The manufacturers commitment to a sustainable future began at its Pennsylvania plant to address operational concerns. The site was a large-quantity generator of hazardous, flammable acetone waste. Seasonally, city water was as much as 25% of the plant’s utility costs. Tons of wet, heavy filter cake sludge was regularly trucked to a landfill. The plant partnered with ATS on these and other projects to reduce the site’s energy intensity, water use, and hazardous waste.

Solution

The broad-based continuous improvement program covers energy procurement, process improvements, and behavioral changes. ATS provides preventive and predictive maintenance services and assisted in commissioning some of the site’s new, efficient technologies and remains responsible for maintaining and optimizing it. For instance, a still was installed a few years ago to reclaim the acetone on site, eliminating it from the waste stream. Dirty acetone is now cleaned and distilled and then returned to the process, and only waste resins cleaned out of the acetone from the cleaning process are discarded.

A cooling tower project allowed a vast majority of the city water used at the plant to be recycled. It involved implementing completely self-contained, treated, non-contact cooling water systems, rust inhibitors to protect the pipes, and biocides to prevent microbial growth in the water.

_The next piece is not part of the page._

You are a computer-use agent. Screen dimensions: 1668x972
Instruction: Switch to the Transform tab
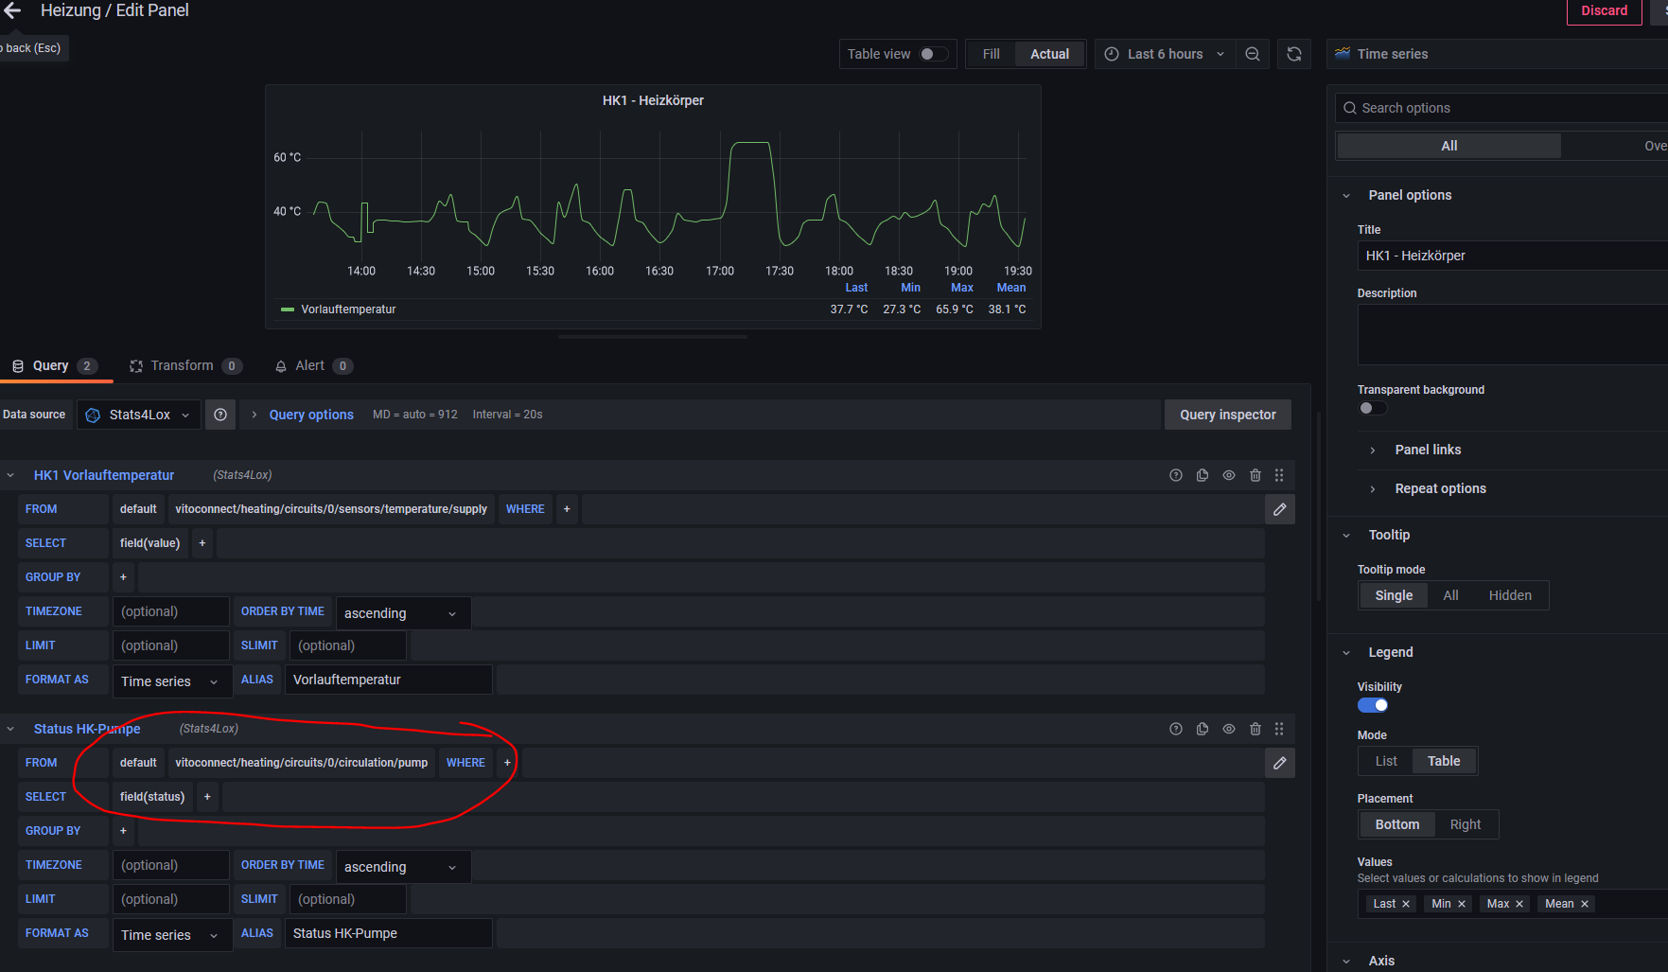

To reduce landfill waste, a new, more automatic inline filter system recently installed has a belt of filter material with a self-contained pressurized cavity that is fed into a pressure chamber. When the filter cake builds up on the filter media in the pressure chamber, a blowdown process uses compressed air to clear the water contained in the filter cake, making it 50% dryer while leaving less weight in the hopper and recapturing water from the process.

Results

Sustainability and environmental stewardship in daily operations are driving significant cost savings and increasing its profitability and competitiveness. It is also advancing the company’s stature as a good corporate citizen. Specifically, reusing the recycled acetone on site not only reduced hazardous waste exposure, but saved the plant about $35,000 in acetone costs over one year.

The $350,000 cooling tower project reduced the plant’s city water usage by almost 90%, from 24 million gallons to 2.0-2.5 million gallons per year. It also improved compliance with discharge limits from the state’s Department of Environmental Protection, helping to protect the area’s very high-quality trout waters.

The solution for avoiding wet sludge drove substantial waste disposal cost savings. On a tonnage basis, sending dry carbon instead of wet carbon and eliminating water weight from the landfill load reduced the plant’s landfill bill by $5,000-6,000 per year. The project is also saving the plant about 100 gallons of water per day and the carbon grinding water is a little cleaner.

ATS has also been instrumental in many other projects, including an LED upgrade that yielded around a million kilowatt-hours per year of savings, and replacing dust collectors with a vacuum-valve assembly that reduced electricity usage and saved the company $5,000-6,000 per year.